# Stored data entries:
════════════════════
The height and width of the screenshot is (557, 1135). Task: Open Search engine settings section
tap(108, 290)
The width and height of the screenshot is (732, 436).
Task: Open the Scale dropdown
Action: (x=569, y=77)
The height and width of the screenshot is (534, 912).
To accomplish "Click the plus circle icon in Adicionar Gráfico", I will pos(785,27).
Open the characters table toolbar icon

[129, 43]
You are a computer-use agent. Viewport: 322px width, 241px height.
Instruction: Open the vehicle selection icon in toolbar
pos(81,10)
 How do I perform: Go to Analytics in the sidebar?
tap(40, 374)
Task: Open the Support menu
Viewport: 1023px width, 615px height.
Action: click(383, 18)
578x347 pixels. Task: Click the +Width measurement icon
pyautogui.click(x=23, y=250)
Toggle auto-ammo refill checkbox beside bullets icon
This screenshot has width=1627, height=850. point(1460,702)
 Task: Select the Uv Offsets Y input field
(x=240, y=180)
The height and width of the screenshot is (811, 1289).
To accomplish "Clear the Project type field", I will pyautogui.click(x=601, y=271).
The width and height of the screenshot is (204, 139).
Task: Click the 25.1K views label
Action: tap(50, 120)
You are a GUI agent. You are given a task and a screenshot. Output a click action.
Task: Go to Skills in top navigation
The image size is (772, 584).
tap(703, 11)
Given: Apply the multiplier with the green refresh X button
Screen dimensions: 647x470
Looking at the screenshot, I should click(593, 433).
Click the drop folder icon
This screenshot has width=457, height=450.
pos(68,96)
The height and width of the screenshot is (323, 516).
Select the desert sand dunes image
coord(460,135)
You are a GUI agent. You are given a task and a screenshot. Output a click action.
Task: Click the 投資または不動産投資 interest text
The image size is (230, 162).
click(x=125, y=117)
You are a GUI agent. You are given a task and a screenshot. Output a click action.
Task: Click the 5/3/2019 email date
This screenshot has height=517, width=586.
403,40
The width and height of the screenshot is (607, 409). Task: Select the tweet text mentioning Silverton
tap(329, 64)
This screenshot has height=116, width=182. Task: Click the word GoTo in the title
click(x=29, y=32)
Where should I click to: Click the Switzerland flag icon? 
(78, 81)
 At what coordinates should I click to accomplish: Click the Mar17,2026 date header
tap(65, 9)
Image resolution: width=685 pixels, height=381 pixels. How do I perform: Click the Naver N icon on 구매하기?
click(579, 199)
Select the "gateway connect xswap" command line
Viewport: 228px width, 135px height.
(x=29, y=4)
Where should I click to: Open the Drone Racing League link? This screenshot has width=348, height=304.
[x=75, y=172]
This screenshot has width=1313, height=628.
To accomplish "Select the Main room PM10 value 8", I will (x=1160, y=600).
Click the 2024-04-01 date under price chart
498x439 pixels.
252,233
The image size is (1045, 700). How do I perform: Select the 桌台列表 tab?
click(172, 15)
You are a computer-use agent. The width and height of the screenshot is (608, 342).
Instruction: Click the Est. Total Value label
════════════════════
# What needs to be done:
Your task is to reproduce each entry exactly.

# Output:
The height and width of the screenshot is (557, 1135). Task: Open Search engine settings section
tap(108, 290)
The width and height of the screenshot is (732, 436).
Task: Open the Scale dropdown
Action: (x=569, y=77)
The height and width of the screenshot is (534, 912).
To accomplish "Click the plus circle icon in Adicionar Gráfico", I will pos(785,27).
Open the characters table toolbar icon

[129, 43]
You are a computer-use agent. Viewport: 322px width, 241px height.
Instruction: Open the vehicle selection icon in toolbar
pos(81,10)
 How do I perform: Go to Analytics in the sidebar?
tap(40, 374)
Task: Open the Support menu
Viewport: 1023px width, 615px height.
Action: click(383, 18)
578x347 pixels. Task: Click the +Width measurement icon
pyautogui.click(x=23, y=250)
Toggle auto-ammo refill checkbox beside bullets icon
This screenshot has width=1627, height=850. point(1460,702)
 Task: Select the Uv Offsets Y input field
(x=240, y=180)
The height and width of the screenshot is (811, 1289).
To accomplish "Clear the Project type field", I will pyautogui.click(x=601, y=271).
The width and height of the screenshot is (204, 139).
Task: Click the 25.1K views label
Action: tap(50, 120)
You are a GUI agent. You are given a task and a screenshot. Output a click action.
Task: Go to Skills in top navigation
The image size is (772, 584).
tap(703, 11)
Given: Apply the multiplier with the green refresh X button
Screen dimensions: 647x470
Looking at the screenshot, I should click(593, 433).
Click the drop folder icon
This screenshot has width=457, height=450.
pos(68,96)
The height and width of the screenshot is (323, 516).
Select the desert sand dunes image
coord(460,135)
You are a GUI agent. You are given a task and a screenshot. Output a click action.
Task: Click the 投資または不動産投資 interest text
The image size is (230, 162).
click(x=125, y=117)
You are a GUI agent. You are given a task and a screenshot. Output a click action.
Task: Click the 5/3/2019 email date
This screenshot has height=517, width=586.
403,40
The width and height of the screenshot is (607, 409). Task: Select the tweet text mentioning Silverton
tap(329, 64)
This screenshot has height=116, width=182. Task: Click the word GoTo in the title
click(x=29, y=32)
Where should I click to: Click the Switzerland flag icon? 
(78, 81)
 At what coordinates should I click to accomplish: Click the Mar17,2026 date header
tap(65, 9)
Image resolution: width=685 pixels, height=381 pixels. How do I perform: Click the Naver N icon on 구매하기?
click(579, 199)
Select the "gateway connect xswap" command line
Viewport: 228px width, 135px height.
(x=29, y=4)
Where should I click to: Open the Drone Racing League link? This screenshot has width=348, height=304.
[x=75, y=172]
This screenshot has width=1313, height=628.
To accomplish "Select the Main room PM10 value 8", I will (x=1160, y=600).
Click the 2024-04-01 date under price chart
498x439 pixels.
252,233
The image size is (1045, 700). How do I perform: Select the 桌台列表 tab?
click(172, 15)
You are a computer-use agent. The width and height of the screenshot is (608, 342).
Instruction: Click the Est. Total Value label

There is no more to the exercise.